**DATASET ENTRIES**
----

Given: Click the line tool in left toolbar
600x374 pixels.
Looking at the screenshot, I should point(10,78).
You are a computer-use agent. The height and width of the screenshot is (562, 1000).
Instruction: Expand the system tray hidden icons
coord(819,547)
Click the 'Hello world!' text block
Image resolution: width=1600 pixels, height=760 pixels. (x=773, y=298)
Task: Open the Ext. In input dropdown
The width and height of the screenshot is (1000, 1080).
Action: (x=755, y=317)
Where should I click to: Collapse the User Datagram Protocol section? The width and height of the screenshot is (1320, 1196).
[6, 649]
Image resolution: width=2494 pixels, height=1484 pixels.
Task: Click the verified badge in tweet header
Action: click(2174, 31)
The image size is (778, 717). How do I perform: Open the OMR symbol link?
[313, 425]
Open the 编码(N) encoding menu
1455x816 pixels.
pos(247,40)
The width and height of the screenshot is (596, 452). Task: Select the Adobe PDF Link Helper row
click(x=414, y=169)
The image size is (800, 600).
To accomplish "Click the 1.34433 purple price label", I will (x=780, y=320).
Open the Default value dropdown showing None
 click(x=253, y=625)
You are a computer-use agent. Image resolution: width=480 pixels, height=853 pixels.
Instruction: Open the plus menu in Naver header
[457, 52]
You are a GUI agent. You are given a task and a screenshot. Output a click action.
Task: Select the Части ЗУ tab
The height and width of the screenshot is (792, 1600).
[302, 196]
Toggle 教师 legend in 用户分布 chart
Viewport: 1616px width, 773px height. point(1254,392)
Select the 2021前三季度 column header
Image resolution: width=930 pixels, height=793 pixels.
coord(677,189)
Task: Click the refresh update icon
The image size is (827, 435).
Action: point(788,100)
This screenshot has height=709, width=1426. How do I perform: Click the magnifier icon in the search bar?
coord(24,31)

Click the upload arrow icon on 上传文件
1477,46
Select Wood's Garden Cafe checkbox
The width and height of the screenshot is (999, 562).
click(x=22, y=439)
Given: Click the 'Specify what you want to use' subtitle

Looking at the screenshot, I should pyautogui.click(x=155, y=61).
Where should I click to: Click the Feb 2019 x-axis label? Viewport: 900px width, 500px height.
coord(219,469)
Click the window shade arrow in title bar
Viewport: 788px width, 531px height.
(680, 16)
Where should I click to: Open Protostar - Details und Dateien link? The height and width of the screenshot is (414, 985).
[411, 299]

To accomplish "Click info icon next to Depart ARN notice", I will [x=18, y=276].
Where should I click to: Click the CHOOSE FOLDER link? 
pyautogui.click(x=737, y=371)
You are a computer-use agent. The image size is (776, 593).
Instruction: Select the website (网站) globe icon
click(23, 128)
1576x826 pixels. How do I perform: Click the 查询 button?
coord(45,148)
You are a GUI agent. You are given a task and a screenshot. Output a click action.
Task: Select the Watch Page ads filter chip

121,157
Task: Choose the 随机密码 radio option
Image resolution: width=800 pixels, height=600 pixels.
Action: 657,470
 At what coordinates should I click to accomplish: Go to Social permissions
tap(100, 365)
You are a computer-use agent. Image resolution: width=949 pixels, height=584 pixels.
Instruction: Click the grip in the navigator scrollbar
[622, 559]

----

Please copy exactly the lines from the one that contains "Open the Default value dropdown showing None" up to and including the final line of the listing above.

Open the Default value dropdown showing None
 click(x=253, y=625)
You are a computer-use agent. Image resolution: width=480 pixels, height=853 pixels.
Instruction: Open the plus menu in Naver header
[457, 52]
You are a GUI agent. You are given a task and a screenshot. Output a click action.
Task: Select the Части ЗУ tab
The height and width of the screenshot is (792, 1600).
[302, 196]
Toggle 教师 legend in 用户分布 chart
Viewport: 1616px width, 773px height. point(1254,392)
Select the 2021前三季度 column header
Image resolution: width=930 pixels, height=793 pixels.
coord(677,189)
Task: Click the refresh update icon
The image size is (827, 435).
Action: point(788,100)
This screenshot has height=709, width=1426. How do I perform: Click the magnifier icon in the search bar?
coord(24,31)

Click the upload arrow icon on 上传文件
1477,46
Select Wood's Garden Cafe checkbox
The width and height of the screenshot is (999, 562).
click(x=22, y=439)
Given: Click the 'Specify what you want to use' subtitle

Looking at the screenshot, I should pyautogui.click(x=155, y=61).
Where should I click to: Click the Feb 2019 x-axis label? Viewport: 900px width, 500px height.
coord(219,469)
Click the window shade arrow in title bar
Viewport: 788px width, 531px height.
(680, 16)
Where should I click to: Open Protostar - Details und Dateien link? The height and width of the screenshot is (414, 985).
[411, 299]

To accomplish "Click info icon next to Depart ARN notice", I will [x=18, y=276].
Where should I click to: Click the CHOOSE FOLDER link? 
pyautogui.click(x=737, y=371)
You are a computer-use agent. The image size is (776, 593).
Instruction: Select the website (网站) globe icon
click(23, 128)
1576x826 pixels. How do I perform: Click the 查询 button?
coord(45,148)
You are a GUI agent. You are given a task and a screenshot. Output a click action.
Task: Select the Watch Page ads filter chip

121,157
Task: Choose the 随机密码 radio option
Image resolution: width=800 pixels, height=600 pixels.
Action: 657,470
 At what coordinates should I click to accomplish: Go to Social permissions
tap(100, 365)
You are a computer-use agent. Image resolution: width=949 pixels, height=584 pixels.
Instruction: Click the grip in the navigator scrollbar
[622, 559]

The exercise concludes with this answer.